■ **What you should do**: Would you retype, word for word, the line with "The height and" and every line after it through the end of the records below?

Pixel coordinate grounding data:
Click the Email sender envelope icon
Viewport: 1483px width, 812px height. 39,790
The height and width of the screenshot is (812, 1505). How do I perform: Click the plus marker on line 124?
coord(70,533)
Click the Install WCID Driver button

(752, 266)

■ **Reply**:
The height and width of the screenshot is (812, 1505). How do I perform: Click the plus marker on line 124?
coord(70,533)
Click the Install WCID Driver button

(752, 266)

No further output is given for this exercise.